Software development means a lot of different things, and it’s only natural to expect a new tool to be more suited to some types of engineering than others. If you build a standard component from scratch (e.g. a web dashboard with simple UI), odds are the requirements can be specified in a reasonable size prompt. If you’re building on top decades of legacy code with lots of non-obvious design decisions baked in, then (a) communicating that context to the model is hard (i.e. would require a long sequence of carefully crafted prompts), and (b) even if you manage to, it might not be able to make sense of it. As far as we know, LLMs don’t understand the structure of code at any fundamental level and it’s not clear that they can pick up on the non-local context required to speed up development on complex tasks by, say, 10x.
All this means that your mileage will vary depending on the kind of engineering you do. From what I’ve seen, LLM enthusiasts tend to work on things that have a high degree of isolation and require relatively little context, while the naysayers work on systems with lots of proprietary frameworks. To be sure, LLMs can be useful for either type of work but it’s clear that you’ll find it easier to get good results on the former. The key lies in using your intuition as an engineer — and your understanding of how LLMs work — to pick the right tasks.
A simple example that highlights the divergence in perceived usefulness is code translation. People variously report perfect results (translated code compiles and works as intended) to useless fragments (translated code doesn’t run, needs a lot of fixes). I’ve experienced both ends of the spectrum, even within the same language pair. Translating utility functions works flawlessly almost always. On the other hand, a recent attempt at translating a method from Node to Go using ChatGPT failed miserably since the function was using protobuf-generated objects and the model wasn’t able to figure out how attribute assignment differed between the Node and Go bindings.

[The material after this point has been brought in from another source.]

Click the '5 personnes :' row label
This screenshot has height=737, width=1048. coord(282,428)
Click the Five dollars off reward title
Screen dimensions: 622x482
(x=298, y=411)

It’s early days for LLM code generation and I’m certain we’ll see a lot of improvement over time. How quickly this happens remains to be seen. The fact that LLMs perform well on program synthesis is considered to be the result of “emergence”: Training on large amounts of commented code gives the model a weak supervised signal for code generation (2). If you make the model large enough and the datasets big enough, the ability to generate code from prompts emerges. I remain skeptical that the kind of understanding of non-local context needed for complex engineering tasks can emerge simply by scaling to ever larger models and datasets (3).
If you write a lot of code and use LLMs to do it, reach out on Twitter or email me. I’m keen to collect more data and hear about other people’s experiences.
Footnotes
(1) The loudest people tend to either have had the most success in using them or have a vested interest in raising attention (e.g. promoting their coding bootcamp or youtube channel).
(2) https://arxiv.org/abs/2203.13474
(3) [Edit 2023-04-01] Steve Yegge at Sourcegraph highlights an intriguing approach to overcoming context size limitations of LLMs — using code search to optimally populate context for a given prompt.